Sir Robert Peel, een Britsch staatsman en een zoon van den voorlaatste. Hij werd geboren te Londen den 4den Mei 1822, betrad de diplomatieke loopbaan, werd attaché bij het Engelsch gezantschap te Madrid, in 1846 secretaris van legatie in Zwitserland, in 1850 lid van het Lagerhuis, waar hij zich bij de vrienden van Derby voegde, en bekleedde in 1855—1857 in het ministérie Palmerston de betrekking van lord der Admiraliteit. In 1857 werd hij wegens eene redevoering, die hij voor zijne kiezers gehouden had, door Palmerston ontslagen, en na dien tijd liet hij geene gelegenheid voorbijgaan om zich op dien staatsman te wreken. Niettemin aanvaardde hij in 1861, toen Palmerston een nieuw ministérie vormde, het hem aangeboden ambt van oppersecretaris voor de zaken van Ierland, doch legde in November 1865 die betrekking neder. Intusschen behoort hij nog altijd, inzonderheid omtrent Iersche aangelegenheden, tot de invloedrijkste leden van het Parlement.

Frederick Peel, een Britsch staatsman en een broeder van den voorgaande. Hij werd geboren te Londen den 26sten October 1823, studeerde in de regten, werd lid van het Lagerhuis, was van November 1861 tot Februarij 1855 onderstaatssecretaris voor Koloniën, voorts tot 1857 voor Oorlog, en van 1860—1865 één der secretarissen van Financiën.

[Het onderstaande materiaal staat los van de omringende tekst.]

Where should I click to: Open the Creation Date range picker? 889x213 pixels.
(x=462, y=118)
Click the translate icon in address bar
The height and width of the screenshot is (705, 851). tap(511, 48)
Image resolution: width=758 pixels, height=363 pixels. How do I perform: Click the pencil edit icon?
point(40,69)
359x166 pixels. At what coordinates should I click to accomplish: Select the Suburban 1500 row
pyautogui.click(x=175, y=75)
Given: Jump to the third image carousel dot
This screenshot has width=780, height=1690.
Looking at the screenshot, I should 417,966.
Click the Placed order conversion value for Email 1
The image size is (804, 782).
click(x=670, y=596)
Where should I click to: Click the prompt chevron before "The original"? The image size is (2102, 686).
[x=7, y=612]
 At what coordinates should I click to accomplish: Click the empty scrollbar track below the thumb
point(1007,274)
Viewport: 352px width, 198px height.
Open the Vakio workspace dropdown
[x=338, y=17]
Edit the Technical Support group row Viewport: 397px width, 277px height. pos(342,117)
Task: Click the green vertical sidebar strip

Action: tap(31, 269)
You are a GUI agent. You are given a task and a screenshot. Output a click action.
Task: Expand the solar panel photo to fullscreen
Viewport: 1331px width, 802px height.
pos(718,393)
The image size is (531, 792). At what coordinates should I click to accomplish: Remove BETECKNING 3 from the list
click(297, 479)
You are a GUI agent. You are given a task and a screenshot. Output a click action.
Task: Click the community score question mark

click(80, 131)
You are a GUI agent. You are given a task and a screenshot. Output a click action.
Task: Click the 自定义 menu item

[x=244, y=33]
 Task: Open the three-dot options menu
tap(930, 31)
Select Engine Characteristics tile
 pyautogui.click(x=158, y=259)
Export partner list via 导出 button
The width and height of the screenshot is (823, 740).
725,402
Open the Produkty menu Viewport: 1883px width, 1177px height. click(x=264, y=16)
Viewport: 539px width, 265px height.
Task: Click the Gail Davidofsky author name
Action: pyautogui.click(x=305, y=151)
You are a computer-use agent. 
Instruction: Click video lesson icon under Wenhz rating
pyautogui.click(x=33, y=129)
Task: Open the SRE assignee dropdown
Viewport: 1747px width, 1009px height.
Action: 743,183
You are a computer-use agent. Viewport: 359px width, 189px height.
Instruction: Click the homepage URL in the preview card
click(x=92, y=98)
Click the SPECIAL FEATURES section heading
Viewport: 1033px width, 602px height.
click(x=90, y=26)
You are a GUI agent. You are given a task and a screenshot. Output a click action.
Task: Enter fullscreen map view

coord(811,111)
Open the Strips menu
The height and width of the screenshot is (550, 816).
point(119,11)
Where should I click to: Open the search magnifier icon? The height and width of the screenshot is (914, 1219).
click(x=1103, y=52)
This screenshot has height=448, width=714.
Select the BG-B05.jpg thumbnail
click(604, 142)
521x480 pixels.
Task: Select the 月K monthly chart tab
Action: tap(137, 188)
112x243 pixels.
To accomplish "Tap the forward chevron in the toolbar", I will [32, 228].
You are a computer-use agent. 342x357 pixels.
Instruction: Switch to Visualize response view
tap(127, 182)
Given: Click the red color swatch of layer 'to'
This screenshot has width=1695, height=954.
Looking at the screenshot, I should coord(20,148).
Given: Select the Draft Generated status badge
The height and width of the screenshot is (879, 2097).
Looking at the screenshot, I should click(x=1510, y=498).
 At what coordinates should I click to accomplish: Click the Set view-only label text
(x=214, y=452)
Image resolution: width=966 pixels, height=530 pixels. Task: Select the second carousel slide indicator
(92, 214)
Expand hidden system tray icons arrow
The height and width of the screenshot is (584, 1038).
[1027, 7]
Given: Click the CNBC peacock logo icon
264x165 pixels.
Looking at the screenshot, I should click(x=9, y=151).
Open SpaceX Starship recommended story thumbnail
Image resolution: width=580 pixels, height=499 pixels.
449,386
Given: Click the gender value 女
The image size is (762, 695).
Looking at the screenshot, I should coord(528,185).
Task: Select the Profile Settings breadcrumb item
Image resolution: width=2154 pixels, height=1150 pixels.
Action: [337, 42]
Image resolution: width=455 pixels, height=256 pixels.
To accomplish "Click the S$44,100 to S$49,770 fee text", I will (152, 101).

William Peel, een verdienstelijk Britsch zeeman en een broeder van de beide voorgaanden. Hij werd geboren den 2den November 1824, nam in 1838 dienst bij de Marine, woonde het bombardement van Acre bij, toefde daarna in de Chinésche wateren, aan de Kaap de Goede Hoop en in den Indischen Oceaan, volbragt in 1849 eene reis naar Egypte, voerde toen bevel over een eskader in West-Indië en aan de kust van Noord-Amerika, was bij den aanvang van den Krim-oorlog als kommandant van het fregat „Diamond” in de Zwarte Zee, alsmede bij de matrozen-brigade vóór Sebastópol en werd bij het bestormen van deze vesting zwaar gewond. In 1857 werd hij naar China gezonden, doch kort daarna teruggeroepen naar Indië, om lord Elgin te ondersteunen bij het dempen van den opstand der Sepoys. In Maart 1858 werd hij bij Lucknau zwaar gewond, en overleed op den 27sten April daaraanvolgende. Hij schreef: „A ride through the Nubian desert (1852)”.